Arrays and Array Functions

As discussed earlier, arrays are used much less often in Haskell than lists, because large chunks of memory treated as immutable entities are usually inefficient to manipulate. The recursive definition of lists, and their ability to share nodes, allows for much more fine-grained elementwise manipulations of lists.

Nevertheless, arrays have their place in Haskell, because there are some algorithms that require constant-time random access to the elements in a sequence to be implemented efficiently.

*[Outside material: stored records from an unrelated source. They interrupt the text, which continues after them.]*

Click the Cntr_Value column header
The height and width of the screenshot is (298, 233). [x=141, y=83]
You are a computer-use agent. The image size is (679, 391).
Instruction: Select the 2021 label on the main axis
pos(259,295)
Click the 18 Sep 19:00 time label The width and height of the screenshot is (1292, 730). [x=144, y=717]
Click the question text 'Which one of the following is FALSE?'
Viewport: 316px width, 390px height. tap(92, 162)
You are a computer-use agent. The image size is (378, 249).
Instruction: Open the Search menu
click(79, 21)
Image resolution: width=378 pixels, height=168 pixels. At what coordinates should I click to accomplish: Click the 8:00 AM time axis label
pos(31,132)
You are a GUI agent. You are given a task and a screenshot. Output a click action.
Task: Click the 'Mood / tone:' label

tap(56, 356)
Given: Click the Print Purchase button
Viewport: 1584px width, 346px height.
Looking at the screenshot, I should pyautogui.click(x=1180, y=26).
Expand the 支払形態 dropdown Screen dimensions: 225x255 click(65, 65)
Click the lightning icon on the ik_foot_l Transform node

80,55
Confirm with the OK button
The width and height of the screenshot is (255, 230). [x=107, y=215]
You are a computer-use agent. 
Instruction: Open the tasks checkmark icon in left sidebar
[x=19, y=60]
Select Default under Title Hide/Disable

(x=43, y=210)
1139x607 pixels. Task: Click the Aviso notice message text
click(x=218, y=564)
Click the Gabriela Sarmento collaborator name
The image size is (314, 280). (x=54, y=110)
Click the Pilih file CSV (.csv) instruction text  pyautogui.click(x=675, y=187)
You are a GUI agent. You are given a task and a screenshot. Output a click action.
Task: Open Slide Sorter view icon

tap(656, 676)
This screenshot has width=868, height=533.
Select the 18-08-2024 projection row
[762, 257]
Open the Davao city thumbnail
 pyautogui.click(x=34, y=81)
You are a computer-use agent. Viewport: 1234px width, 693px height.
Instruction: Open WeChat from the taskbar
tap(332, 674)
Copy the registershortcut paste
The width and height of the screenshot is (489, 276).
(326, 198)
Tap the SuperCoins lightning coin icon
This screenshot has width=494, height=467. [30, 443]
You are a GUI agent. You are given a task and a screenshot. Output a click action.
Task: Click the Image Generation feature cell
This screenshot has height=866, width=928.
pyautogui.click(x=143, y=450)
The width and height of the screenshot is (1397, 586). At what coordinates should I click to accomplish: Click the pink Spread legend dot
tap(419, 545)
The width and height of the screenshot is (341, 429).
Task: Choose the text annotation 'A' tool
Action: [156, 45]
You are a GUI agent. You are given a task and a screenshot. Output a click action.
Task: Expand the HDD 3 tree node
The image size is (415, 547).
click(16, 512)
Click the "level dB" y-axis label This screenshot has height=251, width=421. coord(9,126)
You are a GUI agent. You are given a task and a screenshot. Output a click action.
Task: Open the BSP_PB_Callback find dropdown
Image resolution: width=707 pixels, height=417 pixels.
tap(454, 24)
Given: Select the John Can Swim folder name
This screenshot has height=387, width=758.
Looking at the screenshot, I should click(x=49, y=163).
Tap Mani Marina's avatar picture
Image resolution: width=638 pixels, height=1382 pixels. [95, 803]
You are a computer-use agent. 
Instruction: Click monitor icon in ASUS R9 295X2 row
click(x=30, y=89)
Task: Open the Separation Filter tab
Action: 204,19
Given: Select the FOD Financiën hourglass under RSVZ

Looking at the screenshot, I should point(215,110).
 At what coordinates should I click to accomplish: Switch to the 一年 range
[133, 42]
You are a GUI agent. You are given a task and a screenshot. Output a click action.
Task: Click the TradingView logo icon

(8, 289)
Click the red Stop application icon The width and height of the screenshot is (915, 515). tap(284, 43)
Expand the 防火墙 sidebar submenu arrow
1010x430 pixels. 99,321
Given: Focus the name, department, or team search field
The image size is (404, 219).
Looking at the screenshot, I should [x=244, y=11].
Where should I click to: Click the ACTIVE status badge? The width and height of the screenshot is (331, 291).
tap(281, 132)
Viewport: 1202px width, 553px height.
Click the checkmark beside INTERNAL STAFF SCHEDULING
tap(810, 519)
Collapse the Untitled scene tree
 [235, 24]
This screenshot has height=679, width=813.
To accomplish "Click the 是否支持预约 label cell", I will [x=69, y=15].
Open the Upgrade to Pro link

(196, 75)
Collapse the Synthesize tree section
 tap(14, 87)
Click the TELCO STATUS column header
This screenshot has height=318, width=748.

Some of these algorithms do indeed require not only constant-time read access to individual array elements but also constant-time write access. Such algorithms cannot be implemented equally efficiently in Haskell unless we are willing to use the escape hatch offered by the ST monad. This is a monad that allows us to program using true side effects, including destructive variable and array updates. It exists exactly because there are some functions that from the outside are perfectly pure—they do nothing but compute their return values from their arguments—but the efficient implementation of these functions requires side effects.

We won't discuss the ST monad or mutable arrays in detail here. Instead, we will look at various functions for immutable arrays. More importantly, we will look at some algorithms that seem to require destructive array updates because they compute each array element from other array elements. As we will see, Haskell's lazy evaluation lets us implement many such algorithms using immutable arrays.